Так что «послевоенное восстановление» ложилось на плечи женщин. Да, конечно, еще на плечи стариков и детей. Но вытащили, выстояли, выкормили, подняли страну именно они, женщины. Те, кого никто не называл и не называет победительницами. Те, кого никто не носил на руках. Кому не вручали медали. Они просто вкалывали. Рожали детей и продолжали вкалывать. Кормить стариков, детей и инвалидов. Обеспечивать выживание народа. Петь и слушать песни, которые слагали не про них. Это нормально. Мужик — калека, алкаш, пользы никакой, из дома все тащит, но зато счастье, если хоть детей еще делать может…
Подрастали и поколение детей военного времени, пережившие голод, холод и раннее взросление. Они все это видели. Они старались помогать. Они взваливали на себя что могли. И они тоже молчали о том, что наблюдали, подмечали, запоминали. Это было не принято — рассказывать о таком. Все хорошо. Война позади. Мы победили. Жаль, что не довелось повоевать, но, может, оно и к лучшему…
…Ну а мы, родившиеся после войны, ловили их взгляды, их вздохи, короткие реплики. Мы рисовали в своем воображении картины той войны и послевоенной жизни, накладывая увиденное, прочувствованное, услышанное на глянцевые снимки книжных страниц и победных кинохроник.
***
…Впрочем, мы помнили не только их.

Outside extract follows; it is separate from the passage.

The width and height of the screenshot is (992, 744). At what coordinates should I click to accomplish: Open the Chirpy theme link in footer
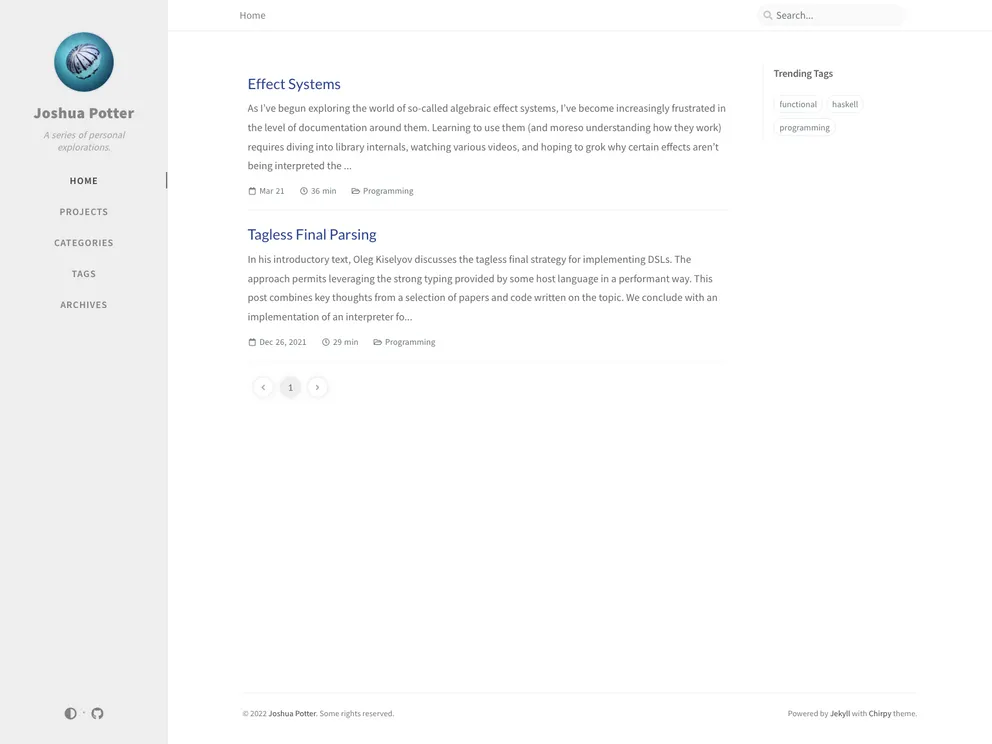point(879,714)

Да, старшее поколение оставило нам в наследство великую Победу, мирное небо и Родину. Но…
…Но те, кто были младше нас, уходили в Афган. Молча, без фанфар. В чудовищную, жестокую и бессмысленную мясорубку. Где парни не защищали Родину, а сражались лишь друг за друга — во имя невнятных и непонятных приказов неизвестных начальников, засевших в красивых кабинетах далеко-далеко…
Но вот они тоже возвращались. И тоже молчали о войне. А в глазах была такая боль, что, казалось, не вынести человеку…
А возле нашей школы едва ли ни каждый месяц, а то и каждую неделю провожали еще одного недавнего выпускника, только, увы, теперь уже не в жизнь — они были младше нас, они были салагами, на которых мы и внимания не обращали пока учились в школе, а теперь они отправлялись в своих свинцовых гробах в никуда...
…И одному афганцу-инвалиду мы тоже пели военные и лирические песни там, на Красной площади. Другие песни, не те, что фронтовикам… И он был ошарашен и удивлен — а потом сбивчиво говорил, что не думал даже, что здесь, в Москве, в такой великий день кто-то вспоминает о той войне, что идет прямо сейчас, и о которой не говорят и не пишут, и о которой кое-кто знает лишь то, что время от времени приходит «груз 200» с гробами погибших где-то непонятно во имя чего пацанов, которые все что и успели в жизни — это закончить школу, не успев ни полюбить, ни обучиться, ни поработать, ни вырастить детей, ни отдохнуть...
***
Нет, мы не могли не идти туда. Мы должны были поблагодарить их, поклониться им — фронтовикам Великой Отечественной и фронтовикам бессмысленной афганской.
…Но это было не принято. Это выглядело бы странно. Бестактно. И мы сбивались неожиданно в небольшие группки словно невзначай, словно случайно. И пели военные песни, надеясь, что фронтовики смогут понять нашу невысказанную благодарность и нашу скрытую признательность.
…Почти сорок лет к тому времени прошло после окончания большой Войны. И мы знали, что пережить эти годы могли только самые сильные. Или самые счастливые — тем, кому вовремя сумели подставить плечо, кого сумели вовлечь в работу и помогли освоиться в мирной жизни.
А бессмысленный и беспощадный афганский кошмар все еще продолжался, пожирая все более и более младших, и конца ему видно не было… и уже было понятно, что никакой победы не будет, только новые гробы, новые калеки и все новые парни с неожиданно на мгновенье застывающими взглядами…
…И мы негласно благодарили не только их, выживших и переживших, но и их однополчан, их товарищей, которым не довелось дожить или добраться — кому до Победы, а кому до нынешних празднеств…
Низкий поклон! Мы еще помним вас!..
***
…Но такие как мы тогда — молодые и даже дети — и сегодня приходят, танцуют, поют… и это вдохновляет не меньше, чем шествия "бессмертного полка"!